The tutorial provides a quick walkthrough of the classes and operators provided by the `dgl.sparse` package.

[![Open In Colab](https://colab.research.google.com/assets/colab-badge.svg)](https://colab.research.google.com/github/dmlc/dgl/blob/master/notebooks/sparse/quickstart.ipynb) [![GitHub](https://img.shields.io/badge/-View%20on%20GitHub-181717?logo=github&logoColor=ffffff)](https://github.com/dmlc/dgl/blob/master/notebooks/sparse/quickstart.ipynb)

In [None]:
# Install the required packages.

import os
import torch
os.environ['TORCH'] = torch.__version__
os.environ['DGLBACKEND'] = "pytorch"

# Uncomment below to install required packages. If the CUDA version is not 11.6,
# check the https://www.dgl.ai/pages/start.html to find the supported CUDA
# version and corresponding command to install DGL.
#!pip install dgl -f https://data.dgl.ai/wheels/cu116/repo.html > /dev/null

try:
    import dgl.sparse as dglsp
    installed = True
except ImportError:
    installed = False
print("DGL installed!" if installed else "DGL not found!")

## Sparse Matrix

The core abstraction of DGL's sparse package is the `SparseMatrix` class. Compared with other sparse matrix libraries (such as `scipy.sparse` and `torch.sparse`), DGL's `SparseMatrix` is specialized for the deep learning workloads on structure data (e.g., Graph Neural Networks), with the following features:

* **Auto sparse format.** Don't bother choosing between different sparse formats. There is only one `SparseMatrix` and it will select the best format for the operation to be performed.
* **Non-zero elements can be scalar or vector.** Easy for modeling relations (e.g., edges) by vector representation.
* **Fully PyTorch compatible.** The package is built upon PyTorch and is natively compatible with other tools in the PyTorch ecosystem.

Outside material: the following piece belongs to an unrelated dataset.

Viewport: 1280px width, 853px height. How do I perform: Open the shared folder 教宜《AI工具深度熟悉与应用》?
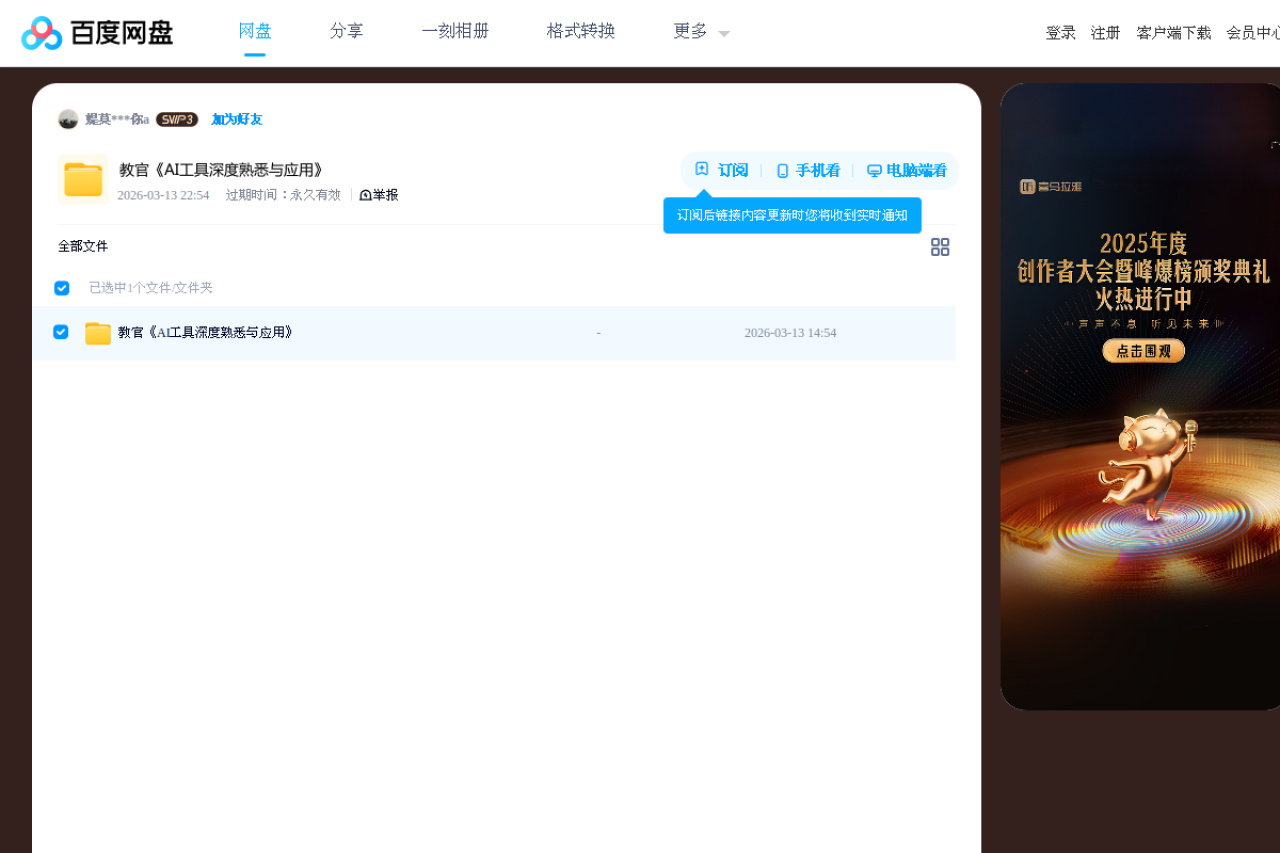pyautogui.click(x=205, y=332)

### Creating a DGL Sparse Matrix

The simplest way to create a sparse matrix is using the `spmatrix` API by providing the indices of the non-zero elements. The indices are stored in a tensor of shape `(2, nnz)`, where the `i`-th non-zero element is stored at position `(indices[0][i], indices[1][i])`. The code below creates a 3x3 sparse matrix.


In [None]:
import torch
import dgl.sparse as dglsp

i = torch.tensor([[1, 1, 2],
                  [0, 2, 0]])
A = dglsp.spmatrix(i)  # 1.0 is default value for nnz elements.

print(A)
print("")
print("In dense format:")
print(A.to_dense())

If not specified, the shape is inferred automatically from the indices but you can specify it explicitly too.

In [None]:
i = torch.tensor([[0, 0, 1],
                  [0, 2, 0]])

A1 = dglsp.spmatrix(i)
print(f"Implicit Shape: {A1.shape}")
print(A1.to_dense())
print("")

A2 = dglsp.spmatrix(i, shape=(3, 3))
print(f"Explicit Shape: {A2.shape}")
print(A2.to_dense())

Both scalar values and vector values can be set for nnz elements in Sparse Matrix.

In [None]:
i = torch.tensor([[1, 1, 2],
                  [0, 2, 0]])
# The length of the value should match the nnz elements represented by the
# sparse matrix format.
scalar_val = torch.tensor([1., 2., 3.])
vector_val = torch.tensor([[1., 1.], [2., 2.], [3., 3.]])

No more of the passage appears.